Restate only the tail of the data below, starting at the line that contains "홍보브로셔 (253, 1152)" and including the last line, word for word.

Collected data:
______

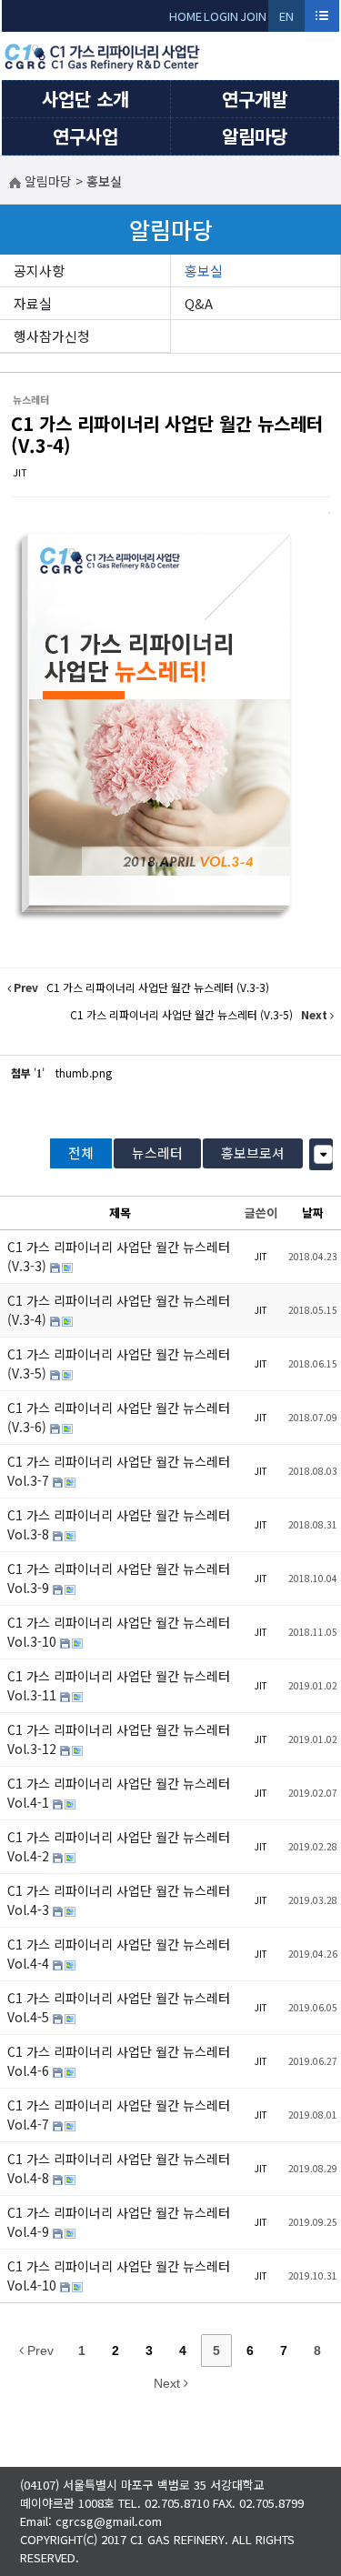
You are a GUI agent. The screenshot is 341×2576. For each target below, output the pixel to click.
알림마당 (254, 136)
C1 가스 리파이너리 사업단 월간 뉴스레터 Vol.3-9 (118, 1578)
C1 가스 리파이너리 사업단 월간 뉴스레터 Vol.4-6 (118, 2061)
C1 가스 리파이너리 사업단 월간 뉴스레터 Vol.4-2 (118, 1846)
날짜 (313, 1212)
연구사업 (85, 136)
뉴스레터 (157, 1152)
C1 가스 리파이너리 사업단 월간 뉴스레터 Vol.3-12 (118, 1739)
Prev (39, 2350)
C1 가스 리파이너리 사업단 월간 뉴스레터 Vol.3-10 (118, 1631)
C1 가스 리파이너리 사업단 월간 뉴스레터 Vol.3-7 (118, 1470)
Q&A (199, 303)
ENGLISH (287, 19)
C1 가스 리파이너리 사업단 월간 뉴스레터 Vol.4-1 (118, 1792)
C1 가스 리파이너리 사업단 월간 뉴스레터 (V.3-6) (118, 1417)
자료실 (33, 303)
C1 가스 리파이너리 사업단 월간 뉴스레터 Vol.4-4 (118, 1953)
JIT (20, 472)
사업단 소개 (85, 98)
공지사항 (39, 270)
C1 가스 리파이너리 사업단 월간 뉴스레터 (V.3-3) (118, 1256)
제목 (120, 1212)
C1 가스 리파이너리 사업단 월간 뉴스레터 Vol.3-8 (118, 1524)
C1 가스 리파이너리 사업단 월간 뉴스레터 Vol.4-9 (118, 2221)
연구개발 (254, 98)
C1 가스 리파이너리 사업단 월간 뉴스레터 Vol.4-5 (118, 2007)
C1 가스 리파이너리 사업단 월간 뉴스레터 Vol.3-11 (118, 1685)
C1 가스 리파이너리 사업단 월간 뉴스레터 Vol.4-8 (118, 2168)
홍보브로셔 (253, 1152)
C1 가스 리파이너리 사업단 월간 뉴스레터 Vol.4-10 (118, 2275)
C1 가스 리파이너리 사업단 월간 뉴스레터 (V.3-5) (118, 1363)
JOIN (253, 16)
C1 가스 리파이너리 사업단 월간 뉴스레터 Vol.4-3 (118, 1900)
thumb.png (83, 1072)
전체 (81, 1152)
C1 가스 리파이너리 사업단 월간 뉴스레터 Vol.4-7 (118, 2114)
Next (169, 2383)
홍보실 (204, 270)
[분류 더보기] (323, 1154)
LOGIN (221, 16)
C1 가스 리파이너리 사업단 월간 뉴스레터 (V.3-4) (167, 434)
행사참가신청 (52, 336)
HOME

______

**Solution to this task**.
홍보브로셔 (253, 1152)
C1 가스 리파이너리 사업단 월간 뉴스레터 Vol.4-10 (118, 2275)
C1 가스 리파이너리 사업단 월간 뉴스레터 (V.3-5) (118, 1363)
JOIN (253, 16)
C1 가스 리파이너리 사업단 월간 뉴스레터 Vol.4-3 (118, 1900)
thumb.png (83, 1072)
전체 (81, 1152)
C1 가스 리파이너리 사업단 월간 뉴스레터 Vol.4-7 (118, 2114)
Next (169, 2383)
홍보실 (204, 270)
[분류 더보기] (323, 1154)
LOGIN (221, 16)
C1 가스 리파이너리 사업단 월간 뉴스레터 (V.3-4) (167, 434)
행사참가신청 (52, 336)
HOME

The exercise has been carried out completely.